Per dirla con Piergiorgio Cortelazzo, capogruppo di Forza Italia per il Veneto: «Ci siamo arrivati all’ultimo secondo della legislatura, ma sarebbe stato davvero un peccato cestinare tutto ad un metro dal traguardo». E così con uno scatto di reni, alle 16.50 della seduta conclusiva del quinquennio (al di là della convocazione straordinaria di mercoledì prossimo sul caso Ca’ della Robinia), ieri il consiglio regionale ha finalmente varato il piano rifiuti atteso dal 2004.
Una legge che, fissando l’obiettivo del raggiungimento entro il 2020 del 76% di raccolta differenziata e dei 420 chili di spazzatura a testa e all’anno, di fatto blocca l’apertura di nuove discariche e l’attivazione di ulteriori termovalorizzatori.
Nel clima di campagna elettorale che ormai pervade palazzo Ferro Fini, soprattutto quest’ultimo stop è stato interpretato come una vendetta dei leghisti nei confronti dei tosiani, per il tramite degli emendamenti democratici. In questa chiave il consenso traversale registrato in sede di voto (su 33 partecipanti, solo un contrario e un astenuto) andrebbe letto come la ricompensa dei filo-Zaia al Partito Democratico per il congelamento dell’impianto di Ca’ del Bue fortemente sostenuto a Verona dal sindaco Flavio Tosi, tanto che la municipalizzata Agsm aveva chiesto al Tar la nomina di un commissario che si sostituisse al consiglio regionale, a lungo incapace di stendere il testo e dunque di sbloccare l’inceneritore.

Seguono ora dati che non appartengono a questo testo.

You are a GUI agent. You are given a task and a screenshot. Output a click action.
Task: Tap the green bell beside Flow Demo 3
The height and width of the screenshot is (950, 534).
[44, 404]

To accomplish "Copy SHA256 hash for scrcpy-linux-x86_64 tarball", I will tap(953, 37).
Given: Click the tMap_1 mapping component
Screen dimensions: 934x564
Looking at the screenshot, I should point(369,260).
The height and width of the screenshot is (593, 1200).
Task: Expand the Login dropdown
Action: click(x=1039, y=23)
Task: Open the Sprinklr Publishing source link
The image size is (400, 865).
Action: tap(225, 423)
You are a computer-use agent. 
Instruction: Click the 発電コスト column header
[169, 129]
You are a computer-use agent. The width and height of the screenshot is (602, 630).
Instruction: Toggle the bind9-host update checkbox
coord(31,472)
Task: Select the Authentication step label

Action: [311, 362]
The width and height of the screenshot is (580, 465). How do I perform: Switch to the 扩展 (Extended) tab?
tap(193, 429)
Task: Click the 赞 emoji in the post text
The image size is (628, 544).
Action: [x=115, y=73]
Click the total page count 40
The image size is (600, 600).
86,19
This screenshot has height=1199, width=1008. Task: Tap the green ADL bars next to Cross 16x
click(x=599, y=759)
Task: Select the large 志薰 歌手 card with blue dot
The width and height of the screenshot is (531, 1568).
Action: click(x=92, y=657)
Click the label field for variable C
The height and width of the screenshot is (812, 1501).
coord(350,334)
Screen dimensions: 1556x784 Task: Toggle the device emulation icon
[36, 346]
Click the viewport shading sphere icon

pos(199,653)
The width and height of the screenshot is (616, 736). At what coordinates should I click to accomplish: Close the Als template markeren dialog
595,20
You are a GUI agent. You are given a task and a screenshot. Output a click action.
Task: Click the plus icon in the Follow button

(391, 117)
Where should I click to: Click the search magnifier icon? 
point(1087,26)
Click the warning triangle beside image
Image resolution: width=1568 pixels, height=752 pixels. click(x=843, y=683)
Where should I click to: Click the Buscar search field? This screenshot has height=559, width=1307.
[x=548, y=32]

Comunque sia alla fine il provvedimento è stato licenziato, ancorché solo nel giorno del grande pranzo di addio del decano centrista Carlo Alberto Tesserin, che si è congedato pubblicamente dall’assemblea così come il presidente Clodovaldo Ruffato (Ncd), il capogruppo pd Lucio Tiozzo e Gustavo Franchetto (Futuro Popolare). Dopo aver dato il via libera alle misure sull’editoria, l’aula ha deciso che «la riduzione della quantità e della pericolosità» dei rifiuti sarà il fondamento su cui si baserà l’adeguamento del Veneto alle prescrizioni europee. Motivo per cui anche il tosiano Maurizio Conte, assessore all’Ambiente, ha infine sorriso al risultato ottenuto al fotofinish: «Questo ha evitato il rischio di incorrere nella procedura di infrazione da parte della Commissione Europea, che aveva già fatto presente che il vecchio piano non era più conforme alla direttiva in materia, e la conseguente applicazione di pesanti sanzioni economiche».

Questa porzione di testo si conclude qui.